What’s been happening?

Pound Sterling – UK Markets 

The British pound came under heavy selling pressure and erased all of the gains it recorded against both the dollar and the euro on Thursday. The data published by the UK’s Office for National Statistics on Friday revealed that retail sales in December declined by 0.9% on a monthly basis despite holiday shopping. “In the three months to December 2018, estimates in the quantity bought decreased by 0.2% with declines across all main sectors except fuel,” the ONS said in its publication. “Looking at annual growth rates, the whole of 2018 increased by 2.7% in the quantity bought; an annual slowdown in comparison with the peak of 4.7% experienced in 2016.”   

On Brexit-related headlines, Germany’s Foreign Minister Heiko Maas talked about reopening the Brexit accord in an interview with the public broadcaster. “In the end, it will be about the question whether to reopen the deal which needs the approval of all 27 member states, which means that everyone has to join in. This is what needs to be discussed now,” Maas argued. Meanwhile, a spokeswoman for British Prime Minister Theresa May said that PM May would hold calls with EU leaders over the weekend. 

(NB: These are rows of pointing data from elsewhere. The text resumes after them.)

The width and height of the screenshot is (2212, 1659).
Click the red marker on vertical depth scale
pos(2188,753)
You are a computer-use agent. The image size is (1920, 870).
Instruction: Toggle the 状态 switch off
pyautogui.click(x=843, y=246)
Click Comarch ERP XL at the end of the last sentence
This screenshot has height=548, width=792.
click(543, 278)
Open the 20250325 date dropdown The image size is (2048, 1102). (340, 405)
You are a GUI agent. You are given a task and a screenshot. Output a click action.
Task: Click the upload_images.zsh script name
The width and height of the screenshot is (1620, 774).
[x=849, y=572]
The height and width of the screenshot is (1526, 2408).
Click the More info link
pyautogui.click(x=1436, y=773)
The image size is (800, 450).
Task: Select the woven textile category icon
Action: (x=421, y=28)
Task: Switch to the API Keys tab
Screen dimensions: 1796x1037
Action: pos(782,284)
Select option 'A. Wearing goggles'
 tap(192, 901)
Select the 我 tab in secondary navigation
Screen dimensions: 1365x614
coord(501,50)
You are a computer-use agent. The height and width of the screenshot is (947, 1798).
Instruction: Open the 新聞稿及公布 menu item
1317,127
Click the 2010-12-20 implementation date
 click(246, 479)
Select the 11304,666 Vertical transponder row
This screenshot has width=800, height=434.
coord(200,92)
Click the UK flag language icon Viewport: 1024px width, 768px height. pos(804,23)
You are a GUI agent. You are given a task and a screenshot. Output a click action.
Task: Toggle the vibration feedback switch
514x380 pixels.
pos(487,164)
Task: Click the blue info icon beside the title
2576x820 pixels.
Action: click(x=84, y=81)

On Sunday, CNN reported that a group of influential cross-party MPs were planning to introduce legislation on Monday to block a “no-deal” Brexit if the government’s withdrawal bill were to be rejected again. Commenting on the report, “Any attempt to remove the government's power to meet the legal conditions of an orderly exit at this moment of historic significance is extremely concerning," a spokesperson for the PM May stated. US Dollar – US Markets

A more-than-1% increase witnessed in the 10-year U.S. Treasury Bond yield boosted the demand for the dollar on Friday and lifted the US Dollar Index to its highest level since January 4th. Reports of China planning to ramp up its imports of American products by more than $1 trillion over a six-year span with an aim to eliminate the trade imbalance seemed to be the main catalyst behind rising bond yields.

Meanwhile, the data published by the Board of Governors of the Federal Reserve showed that the industrial production increased 0.3% in December to surpass the analysts’ estimate of 0.2% and the capacity utilization improved to 78.7%. On the other hand, the University of Michigan’s Surveys of Consumer highlighted that the consumer confidence fell to its weakest level since Donald Trump took the office. “The loss was due to a host of issues including the partial government shutdown, the impact of tariffs, instabilities in financial markets, the global slowdown, and the lack of clarity about monetary policies,” noted Richard Curtin, Surveys of Consumers chief economist.

Euro – European Markets

The shared currency recorded losses against the dollar for the fourth straight day on Friday and recovered modestly from the 2-month low that it set vs the pound sterling on Thursday. The European Central Bank on Friday reported that the seasonally adjusted current account surplus fell to €20.3 billion in November to fall short of the market expectation of €24.1 billion. Earlier in the day, Reuters said that according to the latest poll results, the ECB is now expected to raise its deposit rate in the fourth quarter of 2019 and wait until early 2020 to hile its refinancing rate from 0% to 0.2%. Reuters further noted that more than a third of economists polled saw a 40% chance or more of a recession in the euro area. In the meantime, while speaking at an event in Beijing, China's Vice Premier Liu said that they reached an agreement with Germany to lower market entry barriers and added that both nations were committed to greater financial market connections, but did little to nothing to help the euro gain traction. 

What’s coming up? 

UK: Rightmove House Price Index will be the only data featured in the UK economic docket on Monday. 

US: Martin Luther King Jr. Day.   

EU: Germany’s Bundesbank will release its monthly report on Monday and the Destatis will publish the December PPI report.